CHAMBERS v. STONE & POPE.
1. The quashing of an execution for irregularity, does not of itself set asido a sale of land made under it. Nor should the sale be set aside, if the purchaser, without notice of the irregularity, has paid his money, and obtained a deed, The onus of proving such notice, lies on the party making the motion.
Error to the County Court of Mobile.
Motion in the court below, to quash an execution, and levy, and set aside the sale made thereon.
On the 14th June, 1836, one Porter recovered a judgment against Wm. D. Stone, for $1123 34, upon which an execution issued, and was enjoined by the Chancellor. On the 7th June, 1841, the Register certified that the injunction was dissolved, and on the same day an execution issued on the judgment, returnable to the 2d Monday in June, 1841. On the day it issued, the sheriff levied it on certain land of the defendant, and returned it, that the land was not sold for want of time. On the 23d June, a venditioni exponas issued, upon which the sheriff returned that he had sold the land to the plaintiff in error, for $650.

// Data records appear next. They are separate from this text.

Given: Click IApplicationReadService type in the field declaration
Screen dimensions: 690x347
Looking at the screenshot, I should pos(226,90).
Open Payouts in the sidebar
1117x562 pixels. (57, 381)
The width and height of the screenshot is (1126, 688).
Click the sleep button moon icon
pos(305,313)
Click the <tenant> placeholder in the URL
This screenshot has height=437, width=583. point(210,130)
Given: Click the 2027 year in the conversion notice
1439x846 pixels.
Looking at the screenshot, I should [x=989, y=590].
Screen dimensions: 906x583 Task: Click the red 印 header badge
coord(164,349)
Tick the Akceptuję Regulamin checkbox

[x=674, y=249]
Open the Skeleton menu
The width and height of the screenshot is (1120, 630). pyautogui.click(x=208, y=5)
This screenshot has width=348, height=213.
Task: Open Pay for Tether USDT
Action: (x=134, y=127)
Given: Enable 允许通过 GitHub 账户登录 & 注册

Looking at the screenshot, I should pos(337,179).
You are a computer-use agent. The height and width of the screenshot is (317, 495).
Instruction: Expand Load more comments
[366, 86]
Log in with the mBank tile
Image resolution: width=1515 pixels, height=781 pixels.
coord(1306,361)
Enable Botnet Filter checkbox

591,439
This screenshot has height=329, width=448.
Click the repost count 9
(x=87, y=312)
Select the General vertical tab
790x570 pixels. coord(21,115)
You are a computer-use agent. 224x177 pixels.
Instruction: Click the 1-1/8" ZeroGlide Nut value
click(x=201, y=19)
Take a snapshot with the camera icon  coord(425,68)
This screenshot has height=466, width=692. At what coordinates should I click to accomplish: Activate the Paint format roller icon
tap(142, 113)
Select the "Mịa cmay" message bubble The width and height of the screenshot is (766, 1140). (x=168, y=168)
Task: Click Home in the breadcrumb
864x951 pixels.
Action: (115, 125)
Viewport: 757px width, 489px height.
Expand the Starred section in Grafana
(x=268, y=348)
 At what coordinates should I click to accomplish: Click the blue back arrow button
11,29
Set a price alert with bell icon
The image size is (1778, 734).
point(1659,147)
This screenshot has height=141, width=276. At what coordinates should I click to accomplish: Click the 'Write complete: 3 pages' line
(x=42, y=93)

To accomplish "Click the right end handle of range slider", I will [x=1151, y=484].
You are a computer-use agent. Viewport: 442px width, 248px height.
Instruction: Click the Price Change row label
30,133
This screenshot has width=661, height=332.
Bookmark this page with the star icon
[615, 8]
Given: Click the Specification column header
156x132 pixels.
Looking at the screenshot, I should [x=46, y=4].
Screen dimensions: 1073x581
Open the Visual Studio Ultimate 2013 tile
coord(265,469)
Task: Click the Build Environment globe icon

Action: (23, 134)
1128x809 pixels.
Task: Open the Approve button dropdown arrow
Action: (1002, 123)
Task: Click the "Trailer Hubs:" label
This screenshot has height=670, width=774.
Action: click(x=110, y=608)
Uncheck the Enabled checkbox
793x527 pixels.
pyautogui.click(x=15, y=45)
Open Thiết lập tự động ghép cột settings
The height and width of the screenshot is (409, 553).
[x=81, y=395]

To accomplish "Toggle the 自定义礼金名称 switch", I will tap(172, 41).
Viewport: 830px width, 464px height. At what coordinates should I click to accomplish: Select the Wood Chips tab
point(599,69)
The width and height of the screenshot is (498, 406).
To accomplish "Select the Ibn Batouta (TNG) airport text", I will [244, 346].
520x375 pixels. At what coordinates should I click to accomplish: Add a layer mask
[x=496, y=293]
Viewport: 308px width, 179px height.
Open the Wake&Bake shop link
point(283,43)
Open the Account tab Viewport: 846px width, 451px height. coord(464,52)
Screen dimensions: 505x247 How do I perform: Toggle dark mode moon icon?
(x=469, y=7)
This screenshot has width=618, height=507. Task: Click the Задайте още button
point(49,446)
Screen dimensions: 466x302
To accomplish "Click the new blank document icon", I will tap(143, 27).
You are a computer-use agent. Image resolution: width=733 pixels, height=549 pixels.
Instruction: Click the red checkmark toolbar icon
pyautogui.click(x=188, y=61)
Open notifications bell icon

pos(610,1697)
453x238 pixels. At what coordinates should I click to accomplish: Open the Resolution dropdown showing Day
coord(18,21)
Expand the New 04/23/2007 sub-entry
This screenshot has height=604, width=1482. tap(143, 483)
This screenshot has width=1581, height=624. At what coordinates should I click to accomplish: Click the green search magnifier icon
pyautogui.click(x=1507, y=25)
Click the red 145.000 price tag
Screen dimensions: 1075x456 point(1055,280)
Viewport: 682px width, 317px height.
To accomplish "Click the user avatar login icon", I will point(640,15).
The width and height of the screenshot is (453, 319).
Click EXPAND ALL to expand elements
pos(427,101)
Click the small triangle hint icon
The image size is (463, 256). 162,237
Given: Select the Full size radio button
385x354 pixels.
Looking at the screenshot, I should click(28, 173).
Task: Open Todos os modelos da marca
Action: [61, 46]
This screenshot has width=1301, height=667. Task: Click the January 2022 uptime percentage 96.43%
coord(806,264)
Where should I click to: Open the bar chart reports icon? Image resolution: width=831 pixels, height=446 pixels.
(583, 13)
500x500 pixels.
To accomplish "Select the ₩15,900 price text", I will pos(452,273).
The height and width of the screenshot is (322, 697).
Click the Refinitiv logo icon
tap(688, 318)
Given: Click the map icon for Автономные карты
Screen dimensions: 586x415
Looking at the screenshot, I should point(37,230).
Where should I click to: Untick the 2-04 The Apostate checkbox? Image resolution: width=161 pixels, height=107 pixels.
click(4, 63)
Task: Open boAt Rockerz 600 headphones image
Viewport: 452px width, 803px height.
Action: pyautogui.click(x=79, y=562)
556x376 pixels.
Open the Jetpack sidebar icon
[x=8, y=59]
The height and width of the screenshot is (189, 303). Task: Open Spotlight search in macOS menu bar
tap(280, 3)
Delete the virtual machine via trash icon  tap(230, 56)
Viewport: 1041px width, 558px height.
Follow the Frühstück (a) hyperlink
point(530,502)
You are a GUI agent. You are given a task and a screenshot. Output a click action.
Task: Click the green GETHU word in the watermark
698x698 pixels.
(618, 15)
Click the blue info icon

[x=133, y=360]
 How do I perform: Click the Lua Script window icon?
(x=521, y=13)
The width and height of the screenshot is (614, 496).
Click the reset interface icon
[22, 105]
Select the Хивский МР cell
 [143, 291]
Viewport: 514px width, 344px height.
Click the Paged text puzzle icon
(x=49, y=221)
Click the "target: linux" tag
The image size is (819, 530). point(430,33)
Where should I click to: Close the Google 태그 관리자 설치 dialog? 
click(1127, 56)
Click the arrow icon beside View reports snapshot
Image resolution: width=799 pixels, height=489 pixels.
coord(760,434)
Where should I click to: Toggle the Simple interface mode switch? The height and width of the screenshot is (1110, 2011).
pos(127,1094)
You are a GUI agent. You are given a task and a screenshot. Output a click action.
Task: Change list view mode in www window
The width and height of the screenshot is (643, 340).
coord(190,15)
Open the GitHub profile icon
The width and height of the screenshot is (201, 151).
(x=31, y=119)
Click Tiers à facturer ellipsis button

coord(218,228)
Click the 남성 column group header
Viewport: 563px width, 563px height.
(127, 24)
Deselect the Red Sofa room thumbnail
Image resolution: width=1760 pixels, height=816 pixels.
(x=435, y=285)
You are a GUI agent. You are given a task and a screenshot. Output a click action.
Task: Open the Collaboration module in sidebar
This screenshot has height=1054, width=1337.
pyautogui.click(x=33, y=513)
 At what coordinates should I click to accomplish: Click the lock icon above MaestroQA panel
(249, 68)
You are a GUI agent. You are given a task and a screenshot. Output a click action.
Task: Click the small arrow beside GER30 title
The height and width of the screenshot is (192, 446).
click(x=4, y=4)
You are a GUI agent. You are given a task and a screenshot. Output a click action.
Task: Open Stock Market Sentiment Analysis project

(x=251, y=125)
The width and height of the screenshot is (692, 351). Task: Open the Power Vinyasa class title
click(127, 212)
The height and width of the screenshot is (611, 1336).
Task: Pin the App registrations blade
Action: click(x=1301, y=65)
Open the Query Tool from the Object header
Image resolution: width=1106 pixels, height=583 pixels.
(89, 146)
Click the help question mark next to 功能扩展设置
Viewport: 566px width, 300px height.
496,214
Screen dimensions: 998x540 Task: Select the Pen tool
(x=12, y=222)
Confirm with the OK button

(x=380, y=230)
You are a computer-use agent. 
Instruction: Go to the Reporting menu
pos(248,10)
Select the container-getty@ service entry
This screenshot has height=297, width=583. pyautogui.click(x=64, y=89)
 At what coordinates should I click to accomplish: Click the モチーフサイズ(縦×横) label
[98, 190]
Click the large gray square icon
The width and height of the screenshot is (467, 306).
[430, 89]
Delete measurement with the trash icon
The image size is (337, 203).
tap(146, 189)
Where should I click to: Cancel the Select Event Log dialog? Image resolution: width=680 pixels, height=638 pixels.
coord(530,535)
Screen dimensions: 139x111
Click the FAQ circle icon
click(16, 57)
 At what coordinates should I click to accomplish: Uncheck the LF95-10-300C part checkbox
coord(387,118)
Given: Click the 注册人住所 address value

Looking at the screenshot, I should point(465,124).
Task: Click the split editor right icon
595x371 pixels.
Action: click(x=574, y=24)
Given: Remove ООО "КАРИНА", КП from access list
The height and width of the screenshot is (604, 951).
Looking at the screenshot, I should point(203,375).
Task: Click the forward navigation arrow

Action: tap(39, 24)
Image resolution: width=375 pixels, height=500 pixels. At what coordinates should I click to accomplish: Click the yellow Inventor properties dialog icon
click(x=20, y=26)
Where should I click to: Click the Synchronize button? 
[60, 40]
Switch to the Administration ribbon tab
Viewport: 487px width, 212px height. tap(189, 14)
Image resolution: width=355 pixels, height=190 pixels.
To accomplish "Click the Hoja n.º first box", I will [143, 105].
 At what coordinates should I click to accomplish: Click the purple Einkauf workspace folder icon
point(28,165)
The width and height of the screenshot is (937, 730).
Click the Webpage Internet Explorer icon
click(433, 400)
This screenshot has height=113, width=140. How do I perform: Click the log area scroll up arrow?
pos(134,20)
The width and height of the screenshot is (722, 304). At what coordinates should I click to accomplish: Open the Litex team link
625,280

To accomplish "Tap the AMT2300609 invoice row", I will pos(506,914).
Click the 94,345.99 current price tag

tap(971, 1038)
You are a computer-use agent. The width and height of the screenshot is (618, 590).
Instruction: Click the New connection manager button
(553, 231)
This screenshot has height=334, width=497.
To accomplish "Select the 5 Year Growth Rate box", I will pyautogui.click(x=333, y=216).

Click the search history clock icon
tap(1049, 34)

At the February term, 1842, a motion was made to quash the execution for irregularity, and to set aside the sale, which motion, at a subsequent term, was granted by the court. This is now assigned as error.
Stewart, for plaintiff in error,
contended, that the statute requiring fifteen'days, between the teste and return of the writ, was directory merely, but if it was an irregularity, the motion should have been made before the sale under the execution,
Further, that if the execution was quashed for irregularity, it did not affect the sale, which was good, although the execution might be quashed. He cited 3 Howard, Miss.' Rep. 66; 2 Dun. P. 816 ; 9 John. 388; 3 Ala. R. 109.
Campbell, contra,
to show that the execution was irregular, and properly quashed, cited 4 Ala. R. 650. He admitted, that the quashal of the execution would not affect a bona fide purchaser, who has paid his money, who has receivéd a deed, and had no notice of the irregularity; and that it was incumbent on him to show these facts, a prima facie case being made against him, by showing the irregularity of the execution. He cited 4 Dana, 98; 8 Coke, 96, 143; T. Raymond, 73 ; Bing, on Ex. 265; 6 Porter, 432; 9 Id. 679; 2 Story’s Eq. 715.
[MAJORITY — ORMOND, J.]
ORMOND, J.
The case of Harrell v. Martin, Pleasants & Co. 4 Ala. Rep. 650, is a conclusive authority, that the execution was irregularly issued, there being less than fifteen days between the teste and the return day of the writ, and that the court below acted correctly in quashing the execution.
It is admitted by the counsel for the defendant in error, that the quashing of the execution does not necessarily set aside the sale, and that if the purchaser acted in good faith, and in ignorance of the irregularity of the process, purchased the property, paid his money, and obtained a deed, that he should not be disturbed. The record is silent upon all these points, except, perhaps, that it may be inferred, from the return of the sheriff, that the purchase money has been paid— and the case, in this aspect, is narrowed down to the question, whether the purchaser must prove these facts to protect his purchase, or whether the onus is not cast upon the party seeking to invalidate the sale.
In our opinion, it cannot be assumed, that the purchaser who appears upon the record as a stranger to the judgment, was privy to the irregularity of the execution, nor, indeed, how he could have proved, that he did not have such knowledge. If, from any improper conduct on his part, the sale ought to be set aside, the proof should come from the other side. In the present aspect of the record, the sale appears to have been vacated in consequence of the execution under which it was made, being quashed for irregularity. This was not a sufficient reason for setting it aside* and the judgment of the court vacating the sale, must therefore be reversed, and the cause remanded. See Wyman v. Campbell, 6 Porter, 219; Bumpass v. Webb, 9 Porter, 201.